Start of Data for this exercise
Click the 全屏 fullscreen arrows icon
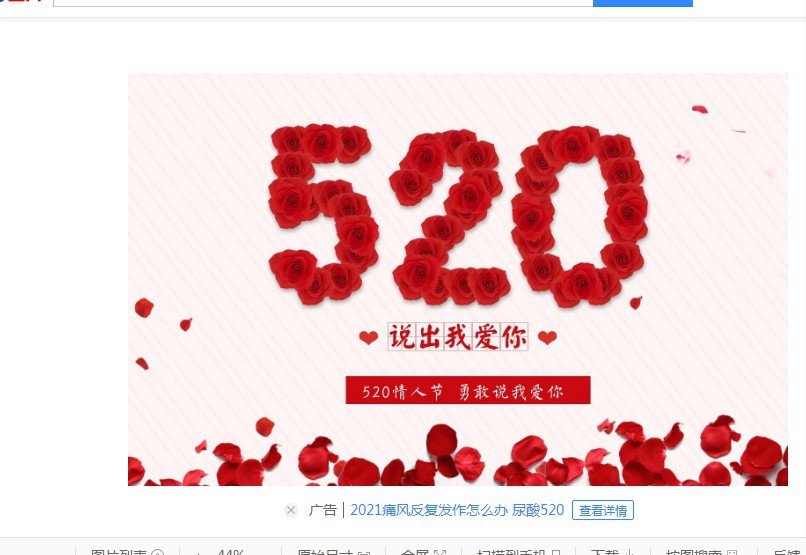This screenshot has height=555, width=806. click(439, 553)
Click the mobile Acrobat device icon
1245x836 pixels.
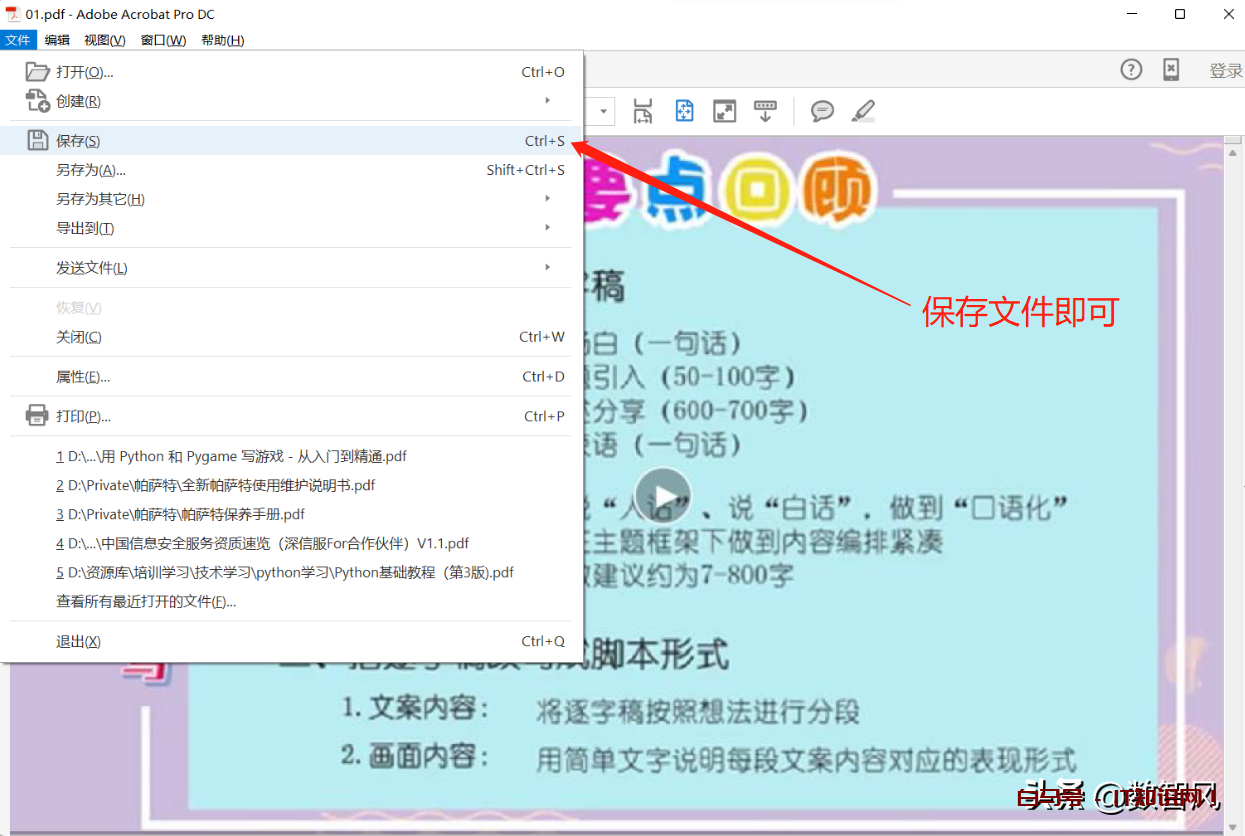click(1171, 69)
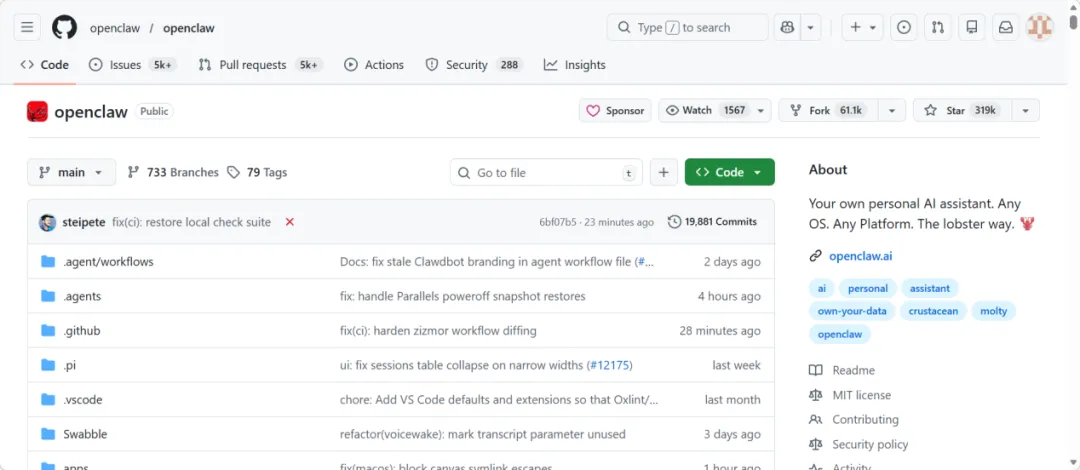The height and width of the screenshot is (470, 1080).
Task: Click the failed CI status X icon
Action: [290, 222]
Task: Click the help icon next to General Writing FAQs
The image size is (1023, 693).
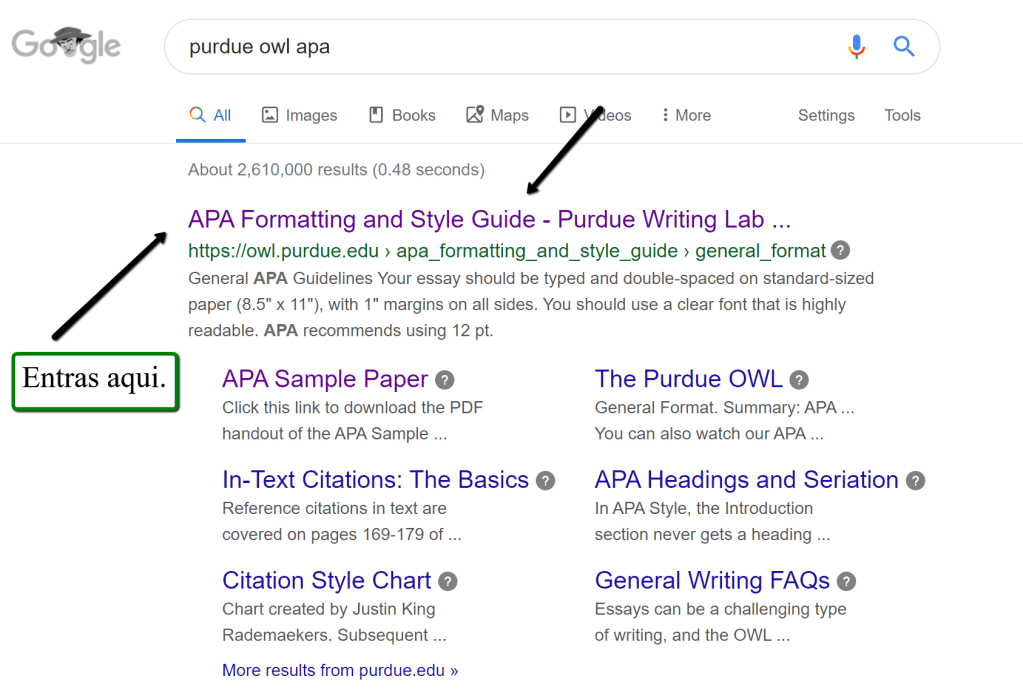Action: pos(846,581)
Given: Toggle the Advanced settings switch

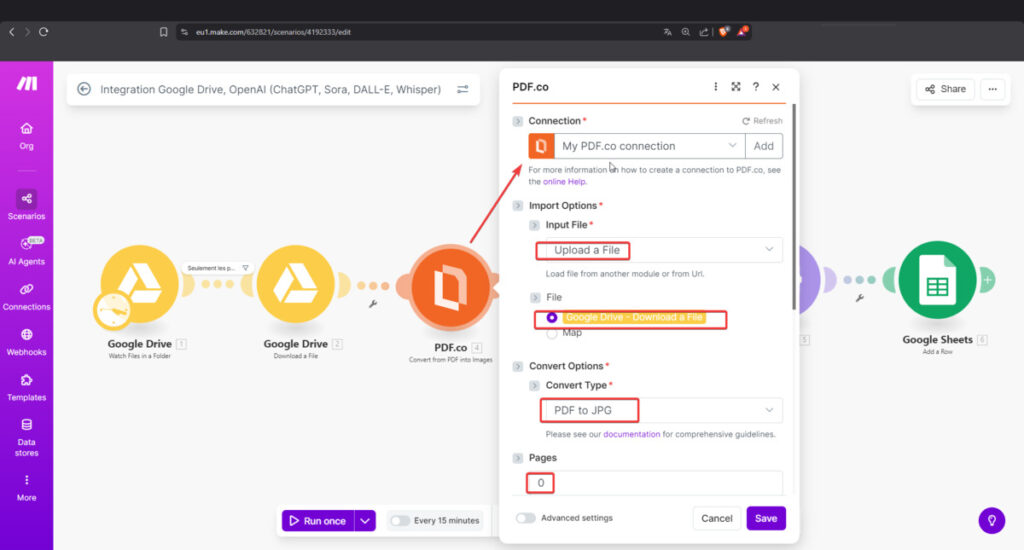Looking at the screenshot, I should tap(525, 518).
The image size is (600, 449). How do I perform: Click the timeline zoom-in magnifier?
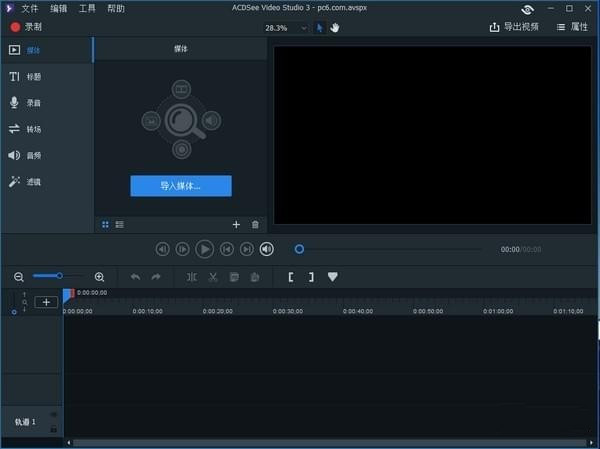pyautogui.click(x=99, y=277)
End of Data for this exercise
== Work to be completed ==
Only exact copies are wanted here. Write out the lines from the one containing "The image size is (600, 449)." through the end of the material and no others, omitting all pictures.

== Solution for this exercise ==
The image size is (600, 449). How do I perform: Click the timeline zoom-in magnifier?
pyautogui.click(x=99, y=277)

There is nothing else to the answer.